The Vanishing Music Studios

The Vanishing Music Studios

London, New York, Los Angeles

These capitol cities had the majority of big name music studios between them, in what we can now call the golden age of recorded music. This all started in the 1950s and started to end somewhere in the 1990s. So that's a mere 40 years of sonic excellence which happened to coincide with the invention of analogue technology and the creative development of pop (for popular) music. 

 

Especially when people like Phil Spector, Brian Wilson and George Martin started using a music studio as an extension of their creativity rather then as simply a straightforward recording room and almost started treating it as a new musical instrument to experiment with. Thousands of productions followed in these footsteps until a few things started to happen; Analogue was replaced by digital technology, computers automated or simulated studio tricks, but more importantly the prices of the buildings where such studios were situated were going up in the gentrification of the areas where nobody wanted to live or work, except for those music people. Only a few of them kept going, whereas the majority of them were pushed out of business by property developers (who probably had a few records in private that were actually crafted in those very studios).

Alongside all of this it was being mentioned that those studios were of no use anymore anyway, as we could now all call our own homecomputer a studio. Initially we all embraced this new found freedom, this democratized way of unlocking our creative potential. But while we tried fiddling those new buttons all night, it still didn’t sound as good as earlier records. In the name of art this was justified as 'it had to sound different anyway, more street, raw, d.i.y., etc.’

Yet the hidden reality was that most street credible artists secretly went to pimp up their home productions in big studios and at first didn’t tell anyone about it as it became fashionable to no longer go to the big studios and certainly not credit them for anything. In fact some of the more affordable music software also infiltrated into the big music studio. And it's one of its manufacturers who went on record for admitting that all the lowbudget music gear they sold was more about selling dreams then anything else for that matter.

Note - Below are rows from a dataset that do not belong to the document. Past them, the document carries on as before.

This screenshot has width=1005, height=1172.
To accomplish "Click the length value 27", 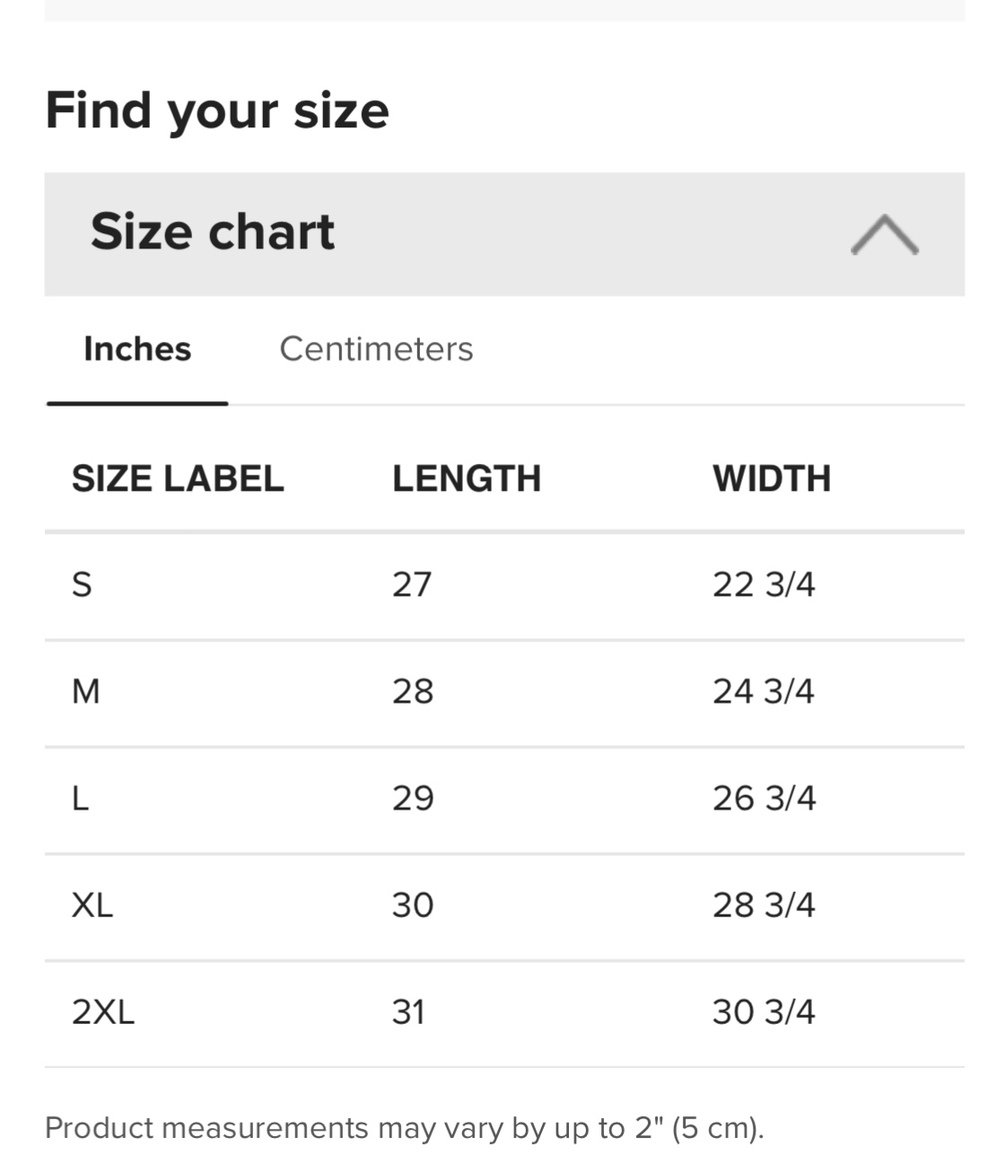I will click(412, 584).
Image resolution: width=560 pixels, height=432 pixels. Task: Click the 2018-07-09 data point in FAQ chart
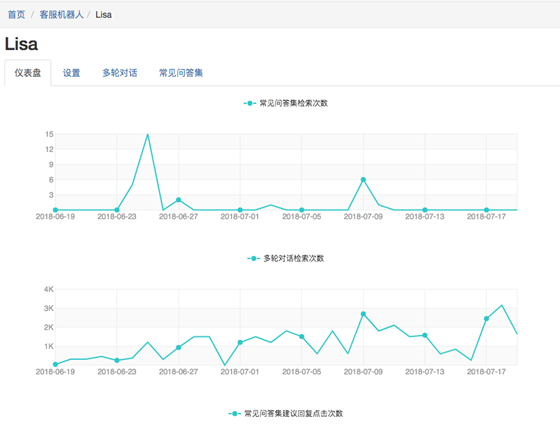363,180
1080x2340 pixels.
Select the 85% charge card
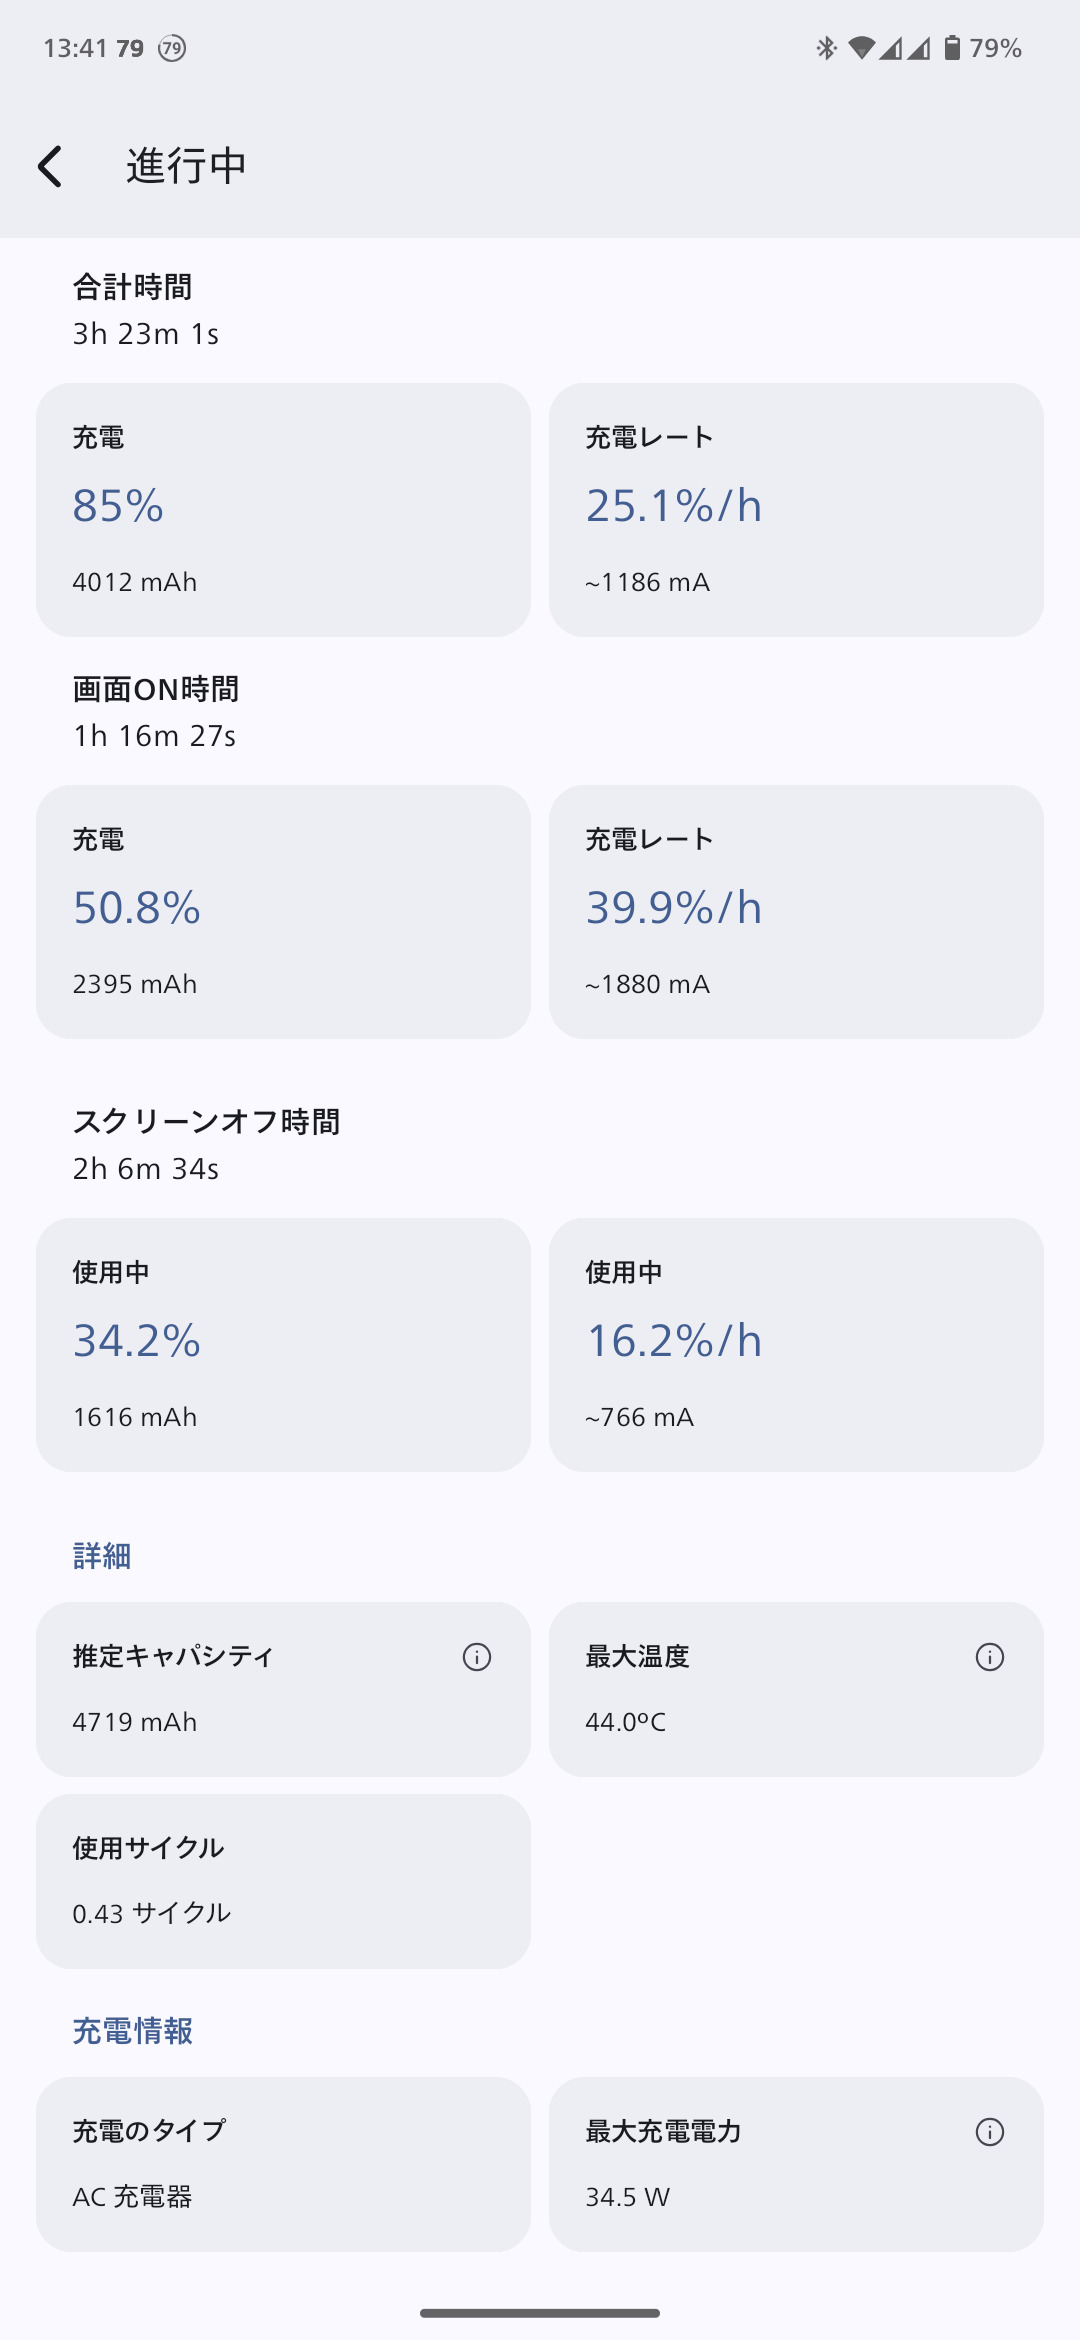283,510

Then, ironically, there came types of popmusic like punk, acid, gabber and electro that actually matched its intentions with the more limited sonic possibilities of the low end digital gear. It therefore seemed a perfect match and left traditionalists behind as being 'passé'. Yet only later, via the internet’s transparency, it became clear that the iconic albums of these genres where actually either recorded, mixed, mastered, re-recorded, remixed or remastered in the big studios of that other so despised era.
 
So, this brings me to where we stand now; Still today the really big or prestigious music productions in whatever genre sooner, or now usually later, go in and out of a high-end music studio before being 'casually' delivered to the fans. Nevertheless the more prestigious and big name music studios decide, or are forced, to call it a day, where in fact they’re still very much needed! 

So here I applaud those studios who still manage to continue against the grain and with them I’m hoping for yet another turn of events in the making, which lengthens their lifespan because of their obvious and proof of concept relevance.